[Collection entries]

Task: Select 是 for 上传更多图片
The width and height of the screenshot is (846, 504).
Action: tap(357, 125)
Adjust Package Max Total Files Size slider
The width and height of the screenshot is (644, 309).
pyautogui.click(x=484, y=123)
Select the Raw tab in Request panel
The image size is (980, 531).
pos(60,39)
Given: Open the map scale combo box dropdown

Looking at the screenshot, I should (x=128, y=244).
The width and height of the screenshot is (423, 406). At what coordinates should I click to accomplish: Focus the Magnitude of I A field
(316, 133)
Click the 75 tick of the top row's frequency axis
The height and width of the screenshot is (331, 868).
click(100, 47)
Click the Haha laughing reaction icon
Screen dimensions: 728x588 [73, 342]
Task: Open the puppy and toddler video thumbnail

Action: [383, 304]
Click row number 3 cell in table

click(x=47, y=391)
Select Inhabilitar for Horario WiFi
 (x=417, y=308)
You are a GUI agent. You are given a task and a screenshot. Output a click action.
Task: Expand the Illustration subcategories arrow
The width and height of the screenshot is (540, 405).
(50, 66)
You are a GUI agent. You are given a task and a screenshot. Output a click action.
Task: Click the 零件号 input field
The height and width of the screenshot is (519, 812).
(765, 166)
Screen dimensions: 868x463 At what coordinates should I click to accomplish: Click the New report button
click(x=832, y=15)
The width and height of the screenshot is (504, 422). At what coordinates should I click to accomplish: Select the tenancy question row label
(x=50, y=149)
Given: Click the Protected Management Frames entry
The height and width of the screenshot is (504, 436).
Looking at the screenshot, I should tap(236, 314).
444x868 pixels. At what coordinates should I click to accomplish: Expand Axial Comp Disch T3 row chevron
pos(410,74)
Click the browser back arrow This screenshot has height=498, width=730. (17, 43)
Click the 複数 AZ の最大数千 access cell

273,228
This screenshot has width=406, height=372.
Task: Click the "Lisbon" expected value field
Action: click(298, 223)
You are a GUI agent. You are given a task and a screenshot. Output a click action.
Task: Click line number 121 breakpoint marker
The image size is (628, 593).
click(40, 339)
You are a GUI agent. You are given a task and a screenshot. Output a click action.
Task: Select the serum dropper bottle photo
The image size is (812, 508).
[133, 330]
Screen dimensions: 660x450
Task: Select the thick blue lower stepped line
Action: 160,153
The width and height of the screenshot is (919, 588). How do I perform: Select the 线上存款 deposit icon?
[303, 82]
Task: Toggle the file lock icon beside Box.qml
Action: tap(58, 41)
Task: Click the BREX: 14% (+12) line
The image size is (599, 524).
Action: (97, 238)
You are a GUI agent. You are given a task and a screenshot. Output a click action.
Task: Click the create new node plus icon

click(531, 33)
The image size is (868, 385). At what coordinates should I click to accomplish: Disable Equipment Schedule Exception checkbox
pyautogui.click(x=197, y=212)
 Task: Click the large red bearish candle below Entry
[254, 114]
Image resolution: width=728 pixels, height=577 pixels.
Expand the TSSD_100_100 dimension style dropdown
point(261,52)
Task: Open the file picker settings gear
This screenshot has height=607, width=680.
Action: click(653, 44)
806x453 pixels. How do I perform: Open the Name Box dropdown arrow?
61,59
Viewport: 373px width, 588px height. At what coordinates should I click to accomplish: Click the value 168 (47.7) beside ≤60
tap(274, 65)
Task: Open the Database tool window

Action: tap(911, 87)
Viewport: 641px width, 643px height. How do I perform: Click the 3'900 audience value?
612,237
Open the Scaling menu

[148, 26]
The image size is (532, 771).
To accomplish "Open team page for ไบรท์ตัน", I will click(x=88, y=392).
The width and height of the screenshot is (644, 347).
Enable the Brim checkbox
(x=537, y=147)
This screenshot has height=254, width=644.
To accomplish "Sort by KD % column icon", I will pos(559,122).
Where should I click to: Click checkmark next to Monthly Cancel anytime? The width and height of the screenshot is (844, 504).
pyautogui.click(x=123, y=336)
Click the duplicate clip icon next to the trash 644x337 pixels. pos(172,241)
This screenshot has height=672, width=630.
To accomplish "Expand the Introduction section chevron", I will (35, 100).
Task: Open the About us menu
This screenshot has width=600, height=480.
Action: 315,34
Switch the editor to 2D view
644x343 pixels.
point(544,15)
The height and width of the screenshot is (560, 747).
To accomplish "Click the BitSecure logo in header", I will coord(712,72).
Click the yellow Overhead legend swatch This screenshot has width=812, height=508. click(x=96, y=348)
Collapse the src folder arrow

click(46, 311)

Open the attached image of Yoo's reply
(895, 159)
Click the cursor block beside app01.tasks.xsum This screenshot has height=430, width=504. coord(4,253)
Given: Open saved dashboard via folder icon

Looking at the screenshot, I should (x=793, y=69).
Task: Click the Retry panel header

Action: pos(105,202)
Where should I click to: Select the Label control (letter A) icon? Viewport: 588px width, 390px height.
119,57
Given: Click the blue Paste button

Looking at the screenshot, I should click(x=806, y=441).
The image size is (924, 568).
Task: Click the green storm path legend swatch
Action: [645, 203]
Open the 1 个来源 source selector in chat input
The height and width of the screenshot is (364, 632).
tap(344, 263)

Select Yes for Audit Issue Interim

▶ _Work to complete_:
Throughout the records, the word "input" shows up on certain lines. Report how many lines, with only the number.

▶ _Answer below_:
2